*Alıştırma görevi*. Listenin başından "Action: [x=122, y=695]" içeren satıra kadar (iki uç da dahil) olan satırları, Sıra ve Satır sütunlu bir Markdown tablosuna dönüştür. Boş satırları atla, resimleri de yanıta alma.
# # # # # # #
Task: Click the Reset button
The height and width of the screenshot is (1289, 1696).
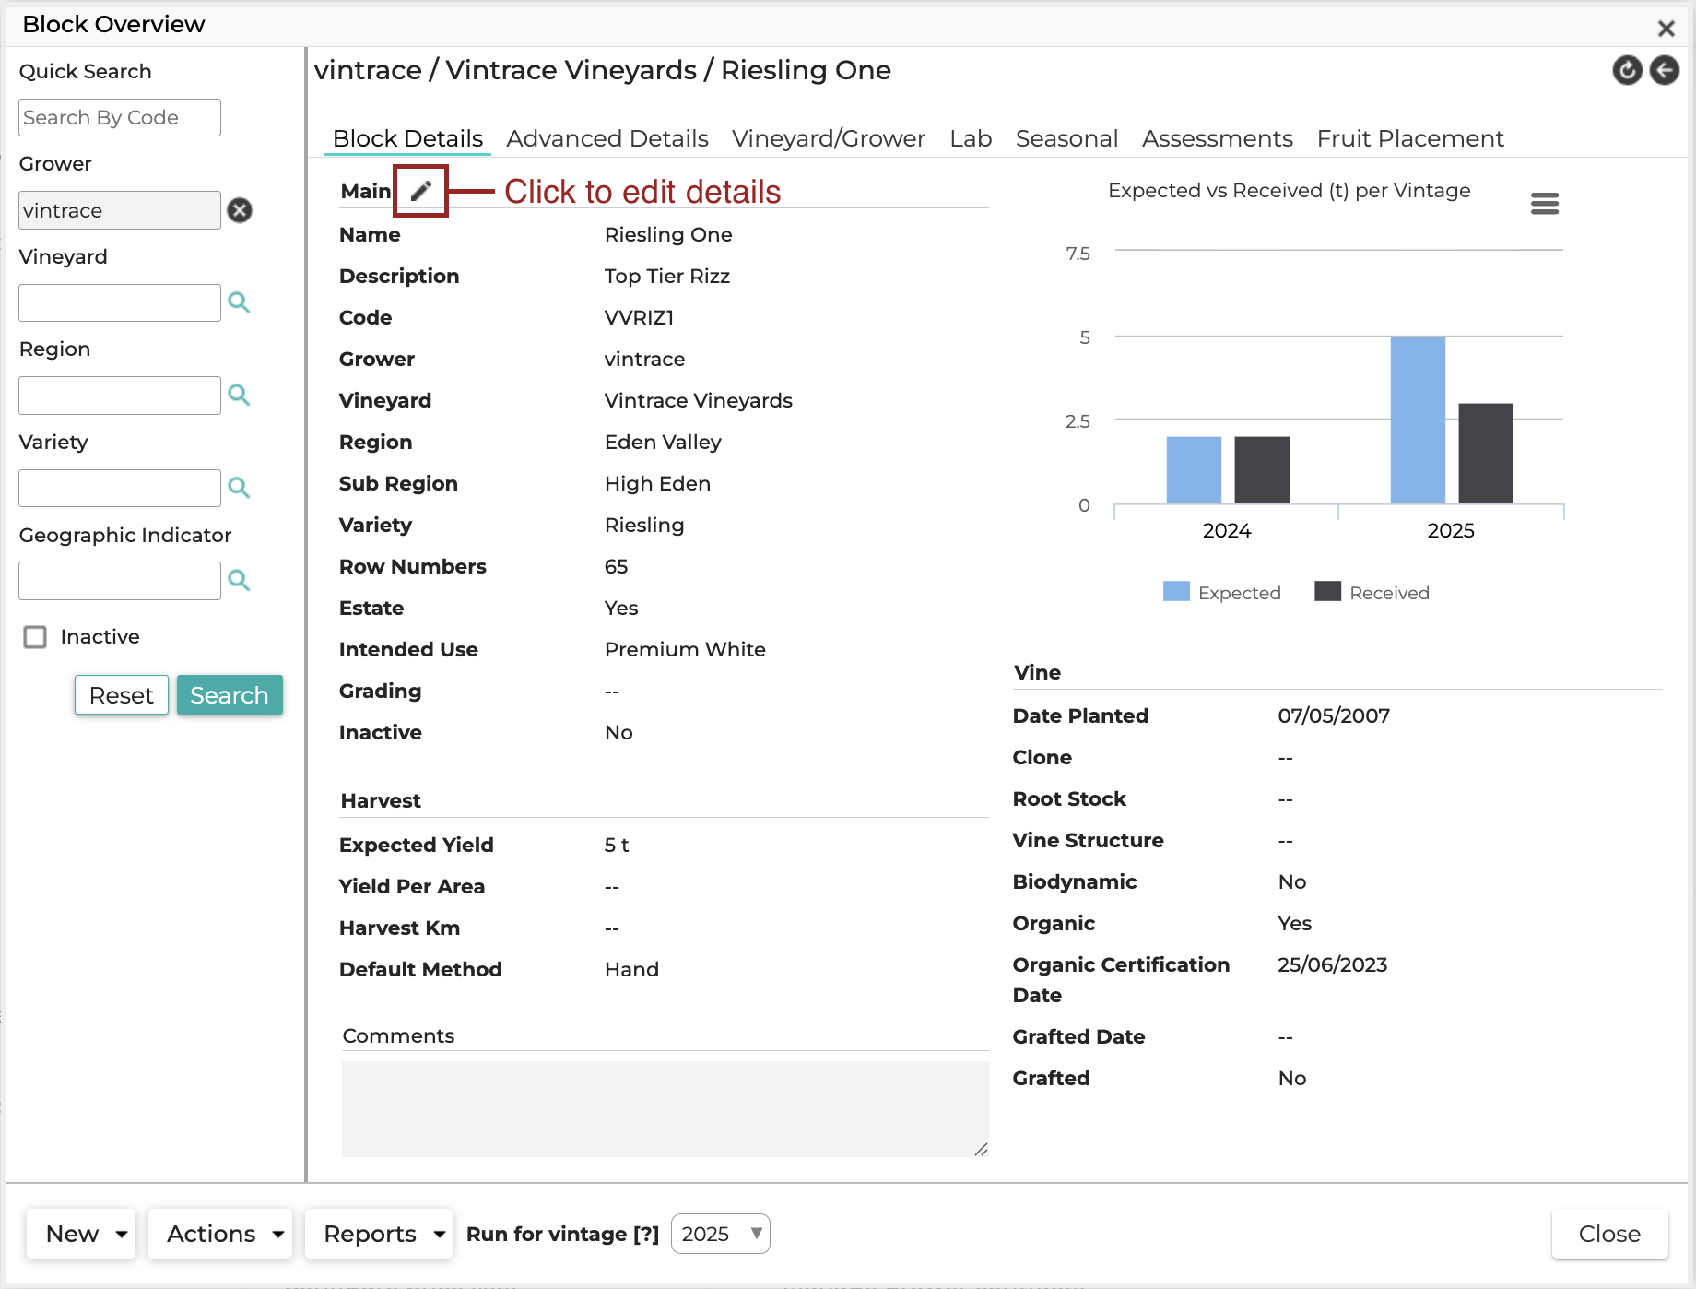Action: [x=122, y=695]
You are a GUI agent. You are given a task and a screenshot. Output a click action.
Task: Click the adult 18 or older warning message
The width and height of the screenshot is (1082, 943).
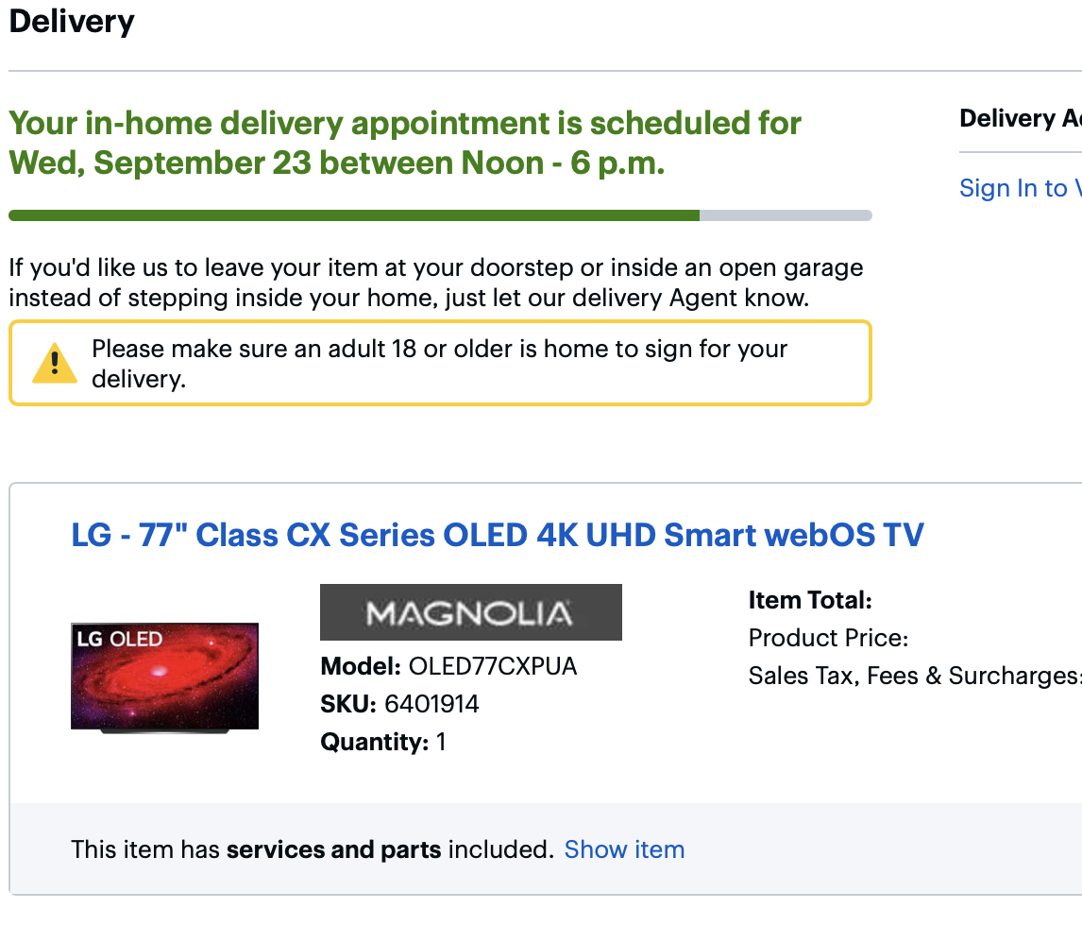coord(439,364)
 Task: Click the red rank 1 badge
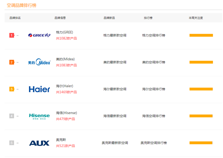click(12, 35)
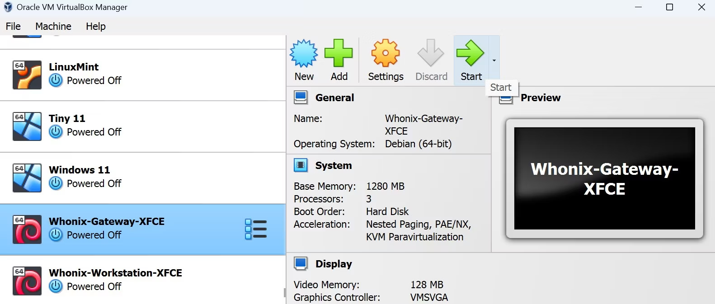
Task: Click the VirtualBox title bar app icon
Action: click(x=8, y=7)
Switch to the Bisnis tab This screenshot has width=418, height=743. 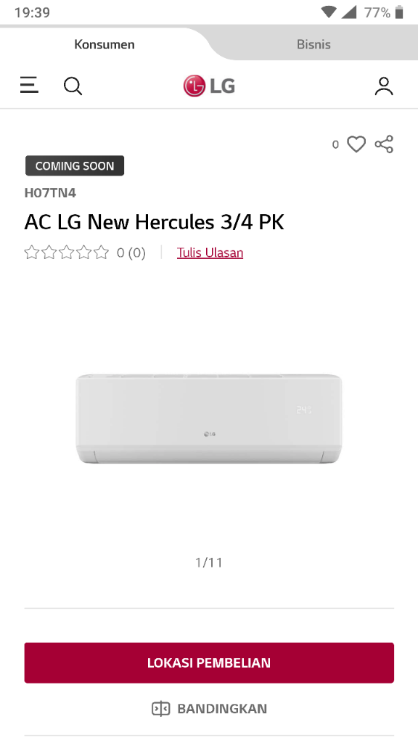(314, 44)
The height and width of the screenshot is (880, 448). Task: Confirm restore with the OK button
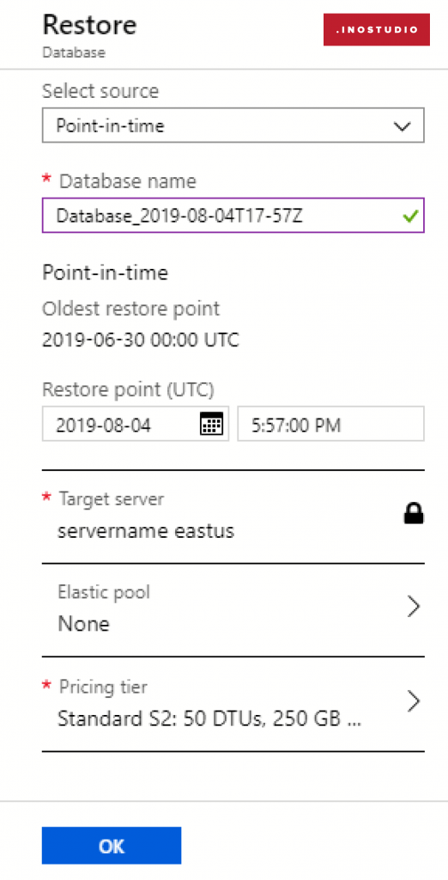(x=112, y=846)
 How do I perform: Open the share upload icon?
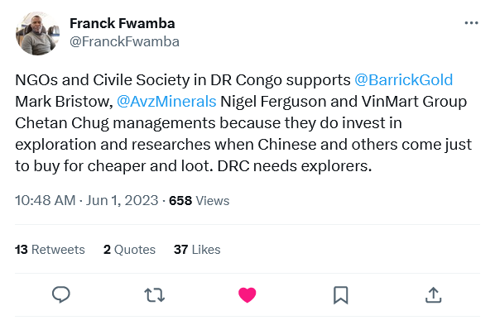coord(434,295)
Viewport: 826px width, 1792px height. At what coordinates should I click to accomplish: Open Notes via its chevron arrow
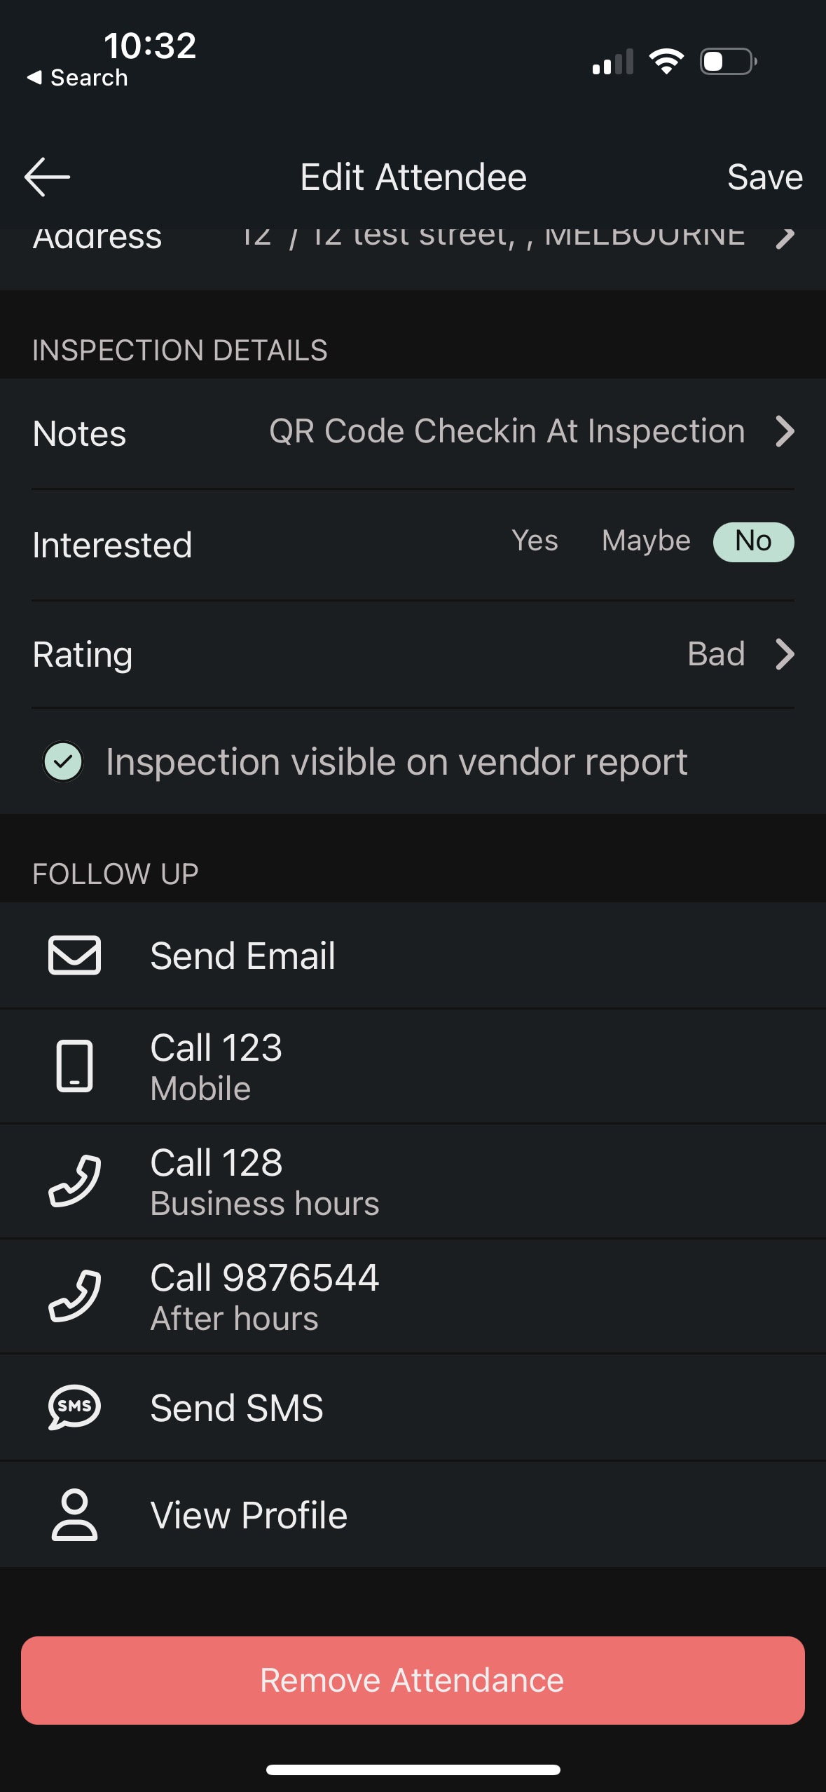(785, 432)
# # # # # # #
*Yanıt*.
| Sıra | Satır |
|---|---|
| 1 | Task: Click the Reset button |
| 2 | The height and width of the screenshot is (1289, 1696). |
| 3 | Action: [x=122, y=695] |